The Consumer Role Post Stimulus

by | May 28, 2009

HCcostcutCartoonAfter the $36B+ has been spent on what is hoped is the digitization of the healthcare sector via adoption of EHRs, what will be the consumer role?  That was the question put to four speakers yesterday as part of the eHealth Initiative webcast that Chilmark Research participated in yesterday. Other speakers included: Phil Marshall of WebMD, Eva Powell of the National Partnership for Women & Families, and George Scriban of Microsoft.

With only 10 minutes allotted to each speaker, it is not like we had sufficient time to dive deeply into the issues, but simply to give some flavor as to what might be expected in the future, post-Stimulus.  Currently, the legislation as well as all discussion to date regarding the ARRA funding for EHR adoption has been eerily silent on what will all of this funding mean to the average consumer/tax-payer.  How will they directly benefit?  Will it be through lower costs and subsequently insurance premiums? Will it be through better quality of care? Might it be convenience?  Hard to say but one thing can be said at this point: Sadly, HHS, has spent very little effort in articulating the value proposition of the planned HIT Stimulus spending for the tax-payer.  If HHS is not careful, this may come back to haunt them and more broadly, the Obama Administration further down the road.

Following is the slide presentation that Chilmark Research used yesterday where we gave our own views on the role the consumer will play post-stimulus.  Not exactly the most far-reaching of projections, simply too many variables at this early date.

[slideshare id=1497885&doc=ehimay09-090527161742-phpapp02]

During the Q&A, what struck me was the relative simplicity of the questions and to some extent the lack of in-depth knowledge on some of the critical consumer issues,  particularly with regards to PHRs.  Following is a set of questions that came through from one of the Blue Plans.  If they have these types of questions, quite sure many others do as well.

Ques: What types of metrics are available to track PHR usage?

Ans: Currently, there is no consistency on what metrics are tracked in a PHR.  Most often, metrics used are defined by the sponsor and may include accessing record, taking an action, responding to an alert, etc.  Ill-defined as market is still immature.

· Ques: What are the most used features in the PHR?
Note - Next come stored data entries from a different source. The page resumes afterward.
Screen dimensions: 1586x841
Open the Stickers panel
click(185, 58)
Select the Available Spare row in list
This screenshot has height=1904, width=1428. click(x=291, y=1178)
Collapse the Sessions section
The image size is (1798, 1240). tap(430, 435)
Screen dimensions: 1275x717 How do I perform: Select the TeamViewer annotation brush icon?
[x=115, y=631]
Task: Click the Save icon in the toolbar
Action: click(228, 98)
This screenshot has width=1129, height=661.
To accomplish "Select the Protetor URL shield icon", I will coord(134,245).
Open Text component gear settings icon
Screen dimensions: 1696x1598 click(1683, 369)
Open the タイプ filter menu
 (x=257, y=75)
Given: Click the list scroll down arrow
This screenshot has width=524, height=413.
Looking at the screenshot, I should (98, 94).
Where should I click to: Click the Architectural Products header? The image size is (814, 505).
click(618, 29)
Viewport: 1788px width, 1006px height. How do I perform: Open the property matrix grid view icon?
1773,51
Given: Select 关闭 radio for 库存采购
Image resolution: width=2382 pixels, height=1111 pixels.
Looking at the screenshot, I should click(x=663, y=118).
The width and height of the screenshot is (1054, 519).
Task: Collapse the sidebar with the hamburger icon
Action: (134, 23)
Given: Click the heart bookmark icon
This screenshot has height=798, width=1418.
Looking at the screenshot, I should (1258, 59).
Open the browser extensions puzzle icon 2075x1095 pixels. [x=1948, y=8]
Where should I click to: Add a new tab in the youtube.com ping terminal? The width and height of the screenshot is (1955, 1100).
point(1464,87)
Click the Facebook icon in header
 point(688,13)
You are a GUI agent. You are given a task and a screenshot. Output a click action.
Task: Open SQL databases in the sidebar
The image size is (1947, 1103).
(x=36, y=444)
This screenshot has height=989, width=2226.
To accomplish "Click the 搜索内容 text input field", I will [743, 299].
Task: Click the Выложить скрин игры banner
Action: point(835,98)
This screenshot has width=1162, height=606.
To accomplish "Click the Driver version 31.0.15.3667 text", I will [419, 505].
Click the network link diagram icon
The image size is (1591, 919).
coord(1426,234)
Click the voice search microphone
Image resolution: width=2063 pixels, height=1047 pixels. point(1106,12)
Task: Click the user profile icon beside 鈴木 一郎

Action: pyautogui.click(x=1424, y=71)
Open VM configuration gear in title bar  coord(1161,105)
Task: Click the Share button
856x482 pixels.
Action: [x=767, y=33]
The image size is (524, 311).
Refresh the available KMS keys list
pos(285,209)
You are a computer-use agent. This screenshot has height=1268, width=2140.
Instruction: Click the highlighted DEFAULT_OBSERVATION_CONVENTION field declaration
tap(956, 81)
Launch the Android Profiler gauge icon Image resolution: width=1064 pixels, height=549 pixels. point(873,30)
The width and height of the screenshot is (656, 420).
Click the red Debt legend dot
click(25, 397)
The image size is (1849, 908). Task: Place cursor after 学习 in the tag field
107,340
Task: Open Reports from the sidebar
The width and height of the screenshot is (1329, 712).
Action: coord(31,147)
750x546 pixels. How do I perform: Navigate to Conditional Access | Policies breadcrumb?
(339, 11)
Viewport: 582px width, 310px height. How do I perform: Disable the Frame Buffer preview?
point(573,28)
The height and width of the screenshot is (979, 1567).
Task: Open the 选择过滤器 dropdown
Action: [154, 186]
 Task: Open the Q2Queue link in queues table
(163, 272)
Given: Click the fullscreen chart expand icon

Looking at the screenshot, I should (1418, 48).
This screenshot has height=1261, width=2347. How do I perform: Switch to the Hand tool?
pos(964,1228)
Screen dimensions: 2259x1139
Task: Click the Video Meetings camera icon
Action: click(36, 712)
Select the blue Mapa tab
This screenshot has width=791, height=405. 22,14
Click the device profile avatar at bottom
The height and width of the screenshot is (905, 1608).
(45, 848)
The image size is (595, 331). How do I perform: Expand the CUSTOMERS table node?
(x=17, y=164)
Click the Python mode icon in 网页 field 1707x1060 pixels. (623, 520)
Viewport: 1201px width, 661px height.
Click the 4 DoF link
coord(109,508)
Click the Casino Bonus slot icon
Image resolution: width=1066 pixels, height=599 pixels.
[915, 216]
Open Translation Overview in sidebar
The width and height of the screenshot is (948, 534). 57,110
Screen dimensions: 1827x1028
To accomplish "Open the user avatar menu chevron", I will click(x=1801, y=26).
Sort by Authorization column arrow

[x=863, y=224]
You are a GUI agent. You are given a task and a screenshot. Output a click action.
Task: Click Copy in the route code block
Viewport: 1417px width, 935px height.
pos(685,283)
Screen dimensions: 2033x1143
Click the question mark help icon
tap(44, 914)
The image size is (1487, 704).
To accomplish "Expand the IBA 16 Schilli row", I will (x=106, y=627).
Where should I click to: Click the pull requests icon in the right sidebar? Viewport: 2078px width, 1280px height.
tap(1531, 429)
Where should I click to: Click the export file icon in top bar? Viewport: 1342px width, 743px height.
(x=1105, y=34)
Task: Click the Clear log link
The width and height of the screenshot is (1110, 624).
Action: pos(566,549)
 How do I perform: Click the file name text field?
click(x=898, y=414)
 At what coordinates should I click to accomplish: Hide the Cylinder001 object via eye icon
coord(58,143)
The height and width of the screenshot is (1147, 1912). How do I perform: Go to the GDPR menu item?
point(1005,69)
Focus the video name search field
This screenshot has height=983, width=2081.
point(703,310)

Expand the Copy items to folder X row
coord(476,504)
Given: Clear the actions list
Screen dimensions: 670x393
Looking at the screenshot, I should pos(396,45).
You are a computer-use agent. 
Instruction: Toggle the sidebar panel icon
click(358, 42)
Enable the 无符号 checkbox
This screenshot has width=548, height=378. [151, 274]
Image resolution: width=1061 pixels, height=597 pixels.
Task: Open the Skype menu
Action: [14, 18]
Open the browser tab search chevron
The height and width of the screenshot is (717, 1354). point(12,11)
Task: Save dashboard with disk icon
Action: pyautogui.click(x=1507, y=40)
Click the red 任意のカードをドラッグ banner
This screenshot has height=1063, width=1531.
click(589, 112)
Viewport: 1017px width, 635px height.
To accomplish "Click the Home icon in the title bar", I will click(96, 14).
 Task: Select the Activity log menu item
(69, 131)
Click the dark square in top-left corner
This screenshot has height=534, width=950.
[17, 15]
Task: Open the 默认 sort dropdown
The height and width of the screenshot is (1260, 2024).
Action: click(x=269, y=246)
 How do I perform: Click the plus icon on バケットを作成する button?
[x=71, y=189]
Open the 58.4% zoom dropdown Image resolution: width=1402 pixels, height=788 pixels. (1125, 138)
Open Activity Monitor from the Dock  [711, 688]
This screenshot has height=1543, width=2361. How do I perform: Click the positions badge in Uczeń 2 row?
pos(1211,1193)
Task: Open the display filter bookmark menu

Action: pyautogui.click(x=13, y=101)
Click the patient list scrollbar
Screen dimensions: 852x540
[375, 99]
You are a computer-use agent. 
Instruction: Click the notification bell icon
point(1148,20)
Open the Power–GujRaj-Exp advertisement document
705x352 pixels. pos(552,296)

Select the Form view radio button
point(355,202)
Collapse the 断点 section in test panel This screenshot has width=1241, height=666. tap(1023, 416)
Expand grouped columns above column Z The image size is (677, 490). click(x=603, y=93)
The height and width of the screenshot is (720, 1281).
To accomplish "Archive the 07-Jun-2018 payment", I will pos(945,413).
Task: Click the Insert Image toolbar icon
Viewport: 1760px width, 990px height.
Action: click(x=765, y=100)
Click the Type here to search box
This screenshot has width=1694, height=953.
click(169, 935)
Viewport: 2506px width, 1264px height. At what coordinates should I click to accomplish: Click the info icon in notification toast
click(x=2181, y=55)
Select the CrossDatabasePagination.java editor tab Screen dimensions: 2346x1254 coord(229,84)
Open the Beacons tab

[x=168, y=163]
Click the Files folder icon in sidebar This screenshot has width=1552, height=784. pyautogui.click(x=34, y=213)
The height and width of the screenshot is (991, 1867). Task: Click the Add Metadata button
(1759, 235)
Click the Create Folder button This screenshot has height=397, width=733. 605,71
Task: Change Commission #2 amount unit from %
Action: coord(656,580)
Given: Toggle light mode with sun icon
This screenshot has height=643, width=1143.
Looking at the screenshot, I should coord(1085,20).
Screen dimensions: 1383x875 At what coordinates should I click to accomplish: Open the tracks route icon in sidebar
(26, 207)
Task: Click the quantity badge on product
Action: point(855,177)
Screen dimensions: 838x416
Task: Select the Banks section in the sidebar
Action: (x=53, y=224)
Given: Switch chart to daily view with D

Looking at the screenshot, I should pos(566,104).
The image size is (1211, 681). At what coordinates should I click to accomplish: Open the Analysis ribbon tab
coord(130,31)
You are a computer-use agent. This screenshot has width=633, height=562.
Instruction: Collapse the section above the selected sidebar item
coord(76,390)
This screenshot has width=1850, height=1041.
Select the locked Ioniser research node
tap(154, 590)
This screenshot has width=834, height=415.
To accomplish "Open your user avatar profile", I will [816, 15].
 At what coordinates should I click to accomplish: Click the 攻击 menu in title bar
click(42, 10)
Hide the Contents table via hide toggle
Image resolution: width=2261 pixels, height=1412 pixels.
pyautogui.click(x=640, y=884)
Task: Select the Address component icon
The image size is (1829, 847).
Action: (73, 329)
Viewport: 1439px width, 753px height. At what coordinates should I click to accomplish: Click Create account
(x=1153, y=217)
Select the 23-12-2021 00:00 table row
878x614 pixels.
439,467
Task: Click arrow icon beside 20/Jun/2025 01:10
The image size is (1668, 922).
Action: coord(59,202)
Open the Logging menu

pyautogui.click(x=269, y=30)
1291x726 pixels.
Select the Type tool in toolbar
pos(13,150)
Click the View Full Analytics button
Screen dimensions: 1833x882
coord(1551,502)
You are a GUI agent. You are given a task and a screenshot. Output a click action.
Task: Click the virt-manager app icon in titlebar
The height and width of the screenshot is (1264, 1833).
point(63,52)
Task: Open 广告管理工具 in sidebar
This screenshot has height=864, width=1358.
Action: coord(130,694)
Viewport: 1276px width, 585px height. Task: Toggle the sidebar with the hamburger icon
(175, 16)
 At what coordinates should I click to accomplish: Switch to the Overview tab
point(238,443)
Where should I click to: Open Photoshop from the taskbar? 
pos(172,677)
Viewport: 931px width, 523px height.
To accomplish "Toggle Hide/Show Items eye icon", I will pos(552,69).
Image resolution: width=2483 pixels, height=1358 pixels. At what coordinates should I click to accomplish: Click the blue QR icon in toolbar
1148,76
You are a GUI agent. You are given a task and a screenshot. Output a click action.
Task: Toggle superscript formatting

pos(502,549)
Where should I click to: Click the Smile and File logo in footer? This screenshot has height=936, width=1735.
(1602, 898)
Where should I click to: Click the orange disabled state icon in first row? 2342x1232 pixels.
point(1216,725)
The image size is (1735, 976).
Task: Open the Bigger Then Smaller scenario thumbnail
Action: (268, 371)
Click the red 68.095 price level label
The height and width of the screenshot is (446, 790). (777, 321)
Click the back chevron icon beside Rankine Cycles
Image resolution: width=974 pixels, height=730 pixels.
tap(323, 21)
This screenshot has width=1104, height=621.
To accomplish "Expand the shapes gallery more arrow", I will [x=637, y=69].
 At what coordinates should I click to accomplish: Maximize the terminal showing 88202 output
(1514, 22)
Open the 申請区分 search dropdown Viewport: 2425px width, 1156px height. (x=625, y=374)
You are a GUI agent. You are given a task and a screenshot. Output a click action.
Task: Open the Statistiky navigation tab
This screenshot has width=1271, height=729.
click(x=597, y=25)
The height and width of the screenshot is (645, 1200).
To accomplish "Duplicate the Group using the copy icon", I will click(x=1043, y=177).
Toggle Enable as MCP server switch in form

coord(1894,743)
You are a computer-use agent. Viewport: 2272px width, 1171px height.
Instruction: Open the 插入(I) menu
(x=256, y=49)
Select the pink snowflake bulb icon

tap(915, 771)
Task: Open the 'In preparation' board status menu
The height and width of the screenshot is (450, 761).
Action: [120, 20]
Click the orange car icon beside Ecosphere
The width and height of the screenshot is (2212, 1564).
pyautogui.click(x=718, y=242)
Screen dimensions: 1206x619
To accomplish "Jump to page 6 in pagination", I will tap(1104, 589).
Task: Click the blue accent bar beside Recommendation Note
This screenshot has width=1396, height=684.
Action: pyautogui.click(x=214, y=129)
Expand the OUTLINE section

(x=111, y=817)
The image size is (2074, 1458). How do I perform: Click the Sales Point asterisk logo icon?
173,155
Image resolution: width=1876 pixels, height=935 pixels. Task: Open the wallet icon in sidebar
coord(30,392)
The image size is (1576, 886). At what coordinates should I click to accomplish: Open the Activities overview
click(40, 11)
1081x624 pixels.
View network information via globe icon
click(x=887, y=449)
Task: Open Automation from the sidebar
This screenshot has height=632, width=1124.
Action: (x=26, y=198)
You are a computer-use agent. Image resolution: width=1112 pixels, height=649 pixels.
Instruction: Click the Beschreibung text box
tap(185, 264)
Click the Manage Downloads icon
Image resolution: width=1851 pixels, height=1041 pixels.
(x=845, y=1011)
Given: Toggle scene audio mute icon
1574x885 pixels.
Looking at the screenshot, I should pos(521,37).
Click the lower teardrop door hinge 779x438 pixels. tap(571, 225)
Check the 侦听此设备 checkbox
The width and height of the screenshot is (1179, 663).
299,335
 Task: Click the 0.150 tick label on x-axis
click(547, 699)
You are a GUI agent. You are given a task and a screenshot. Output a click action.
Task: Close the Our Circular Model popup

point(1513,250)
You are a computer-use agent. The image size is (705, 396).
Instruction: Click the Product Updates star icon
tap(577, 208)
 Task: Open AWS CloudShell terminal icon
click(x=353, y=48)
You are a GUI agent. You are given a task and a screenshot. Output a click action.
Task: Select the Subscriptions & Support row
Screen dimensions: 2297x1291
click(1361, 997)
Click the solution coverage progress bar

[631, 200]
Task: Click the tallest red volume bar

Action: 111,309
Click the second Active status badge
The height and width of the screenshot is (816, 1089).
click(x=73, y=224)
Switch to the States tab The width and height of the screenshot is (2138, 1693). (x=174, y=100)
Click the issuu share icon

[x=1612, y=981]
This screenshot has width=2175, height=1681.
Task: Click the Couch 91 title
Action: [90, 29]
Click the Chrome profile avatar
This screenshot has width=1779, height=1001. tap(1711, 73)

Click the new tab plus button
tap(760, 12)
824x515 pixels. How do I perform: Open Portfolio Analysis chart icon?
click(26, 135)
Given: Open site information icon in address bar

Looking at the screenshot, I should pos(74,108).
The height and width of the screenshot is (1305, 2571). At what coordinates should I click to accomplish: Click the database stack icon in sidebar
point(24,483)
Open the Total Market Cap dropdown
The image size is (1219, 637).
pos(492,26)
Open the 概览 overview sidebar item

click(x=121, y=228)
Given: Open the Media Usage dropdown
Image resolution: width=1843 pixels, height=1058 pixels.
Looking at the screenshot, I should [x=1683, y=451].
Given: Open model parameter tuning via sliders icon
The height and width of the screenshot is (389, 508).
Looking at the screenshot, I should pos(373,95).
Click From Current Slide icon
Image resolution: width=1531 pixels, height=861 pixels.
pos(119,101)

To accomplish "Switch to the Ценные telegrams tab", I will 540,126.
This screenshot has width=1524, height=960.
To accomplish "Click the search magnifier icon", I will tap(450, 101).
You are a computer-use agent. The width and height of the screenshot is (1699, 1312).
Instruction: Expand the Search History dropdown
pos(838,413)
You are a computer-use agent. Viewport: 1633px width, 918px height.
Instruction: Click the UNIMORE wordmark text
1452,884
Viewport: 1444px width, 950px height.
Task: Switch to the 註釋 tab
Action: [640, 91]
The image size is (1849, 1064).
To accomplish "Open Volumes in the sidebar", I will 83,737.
Ans: Depends on who is sponsoring the PHR. Employer/payer sponsored PHRs often have an HRA with incentives tied to it to encourage completion.  Increasingly, these PHRs have tie-ins to HSAs and pricing data to assist in purchasing decisions. Provider PHRs depend on level of transactional services provided. The most successful PHR today in North America is the one at Kaiser-Permanente and consumers use the following: Access Labs, Schedule Appointments, Request Rx Refills and have eConsults.  Consumer sponsored PHRs are minuscule part of market, less than 2% by our estimates.

· Ques: What percentage of today’s PHRs are pre-populated with data?

Ans: Data comes in many forms, claims, PBM, clinical, admin, images, labs, etc. Most sponsored PHRs have some pre-populated data. Thus Chilmark’s guess is ~90% but warning, amount & type of data is HIGHLY variable.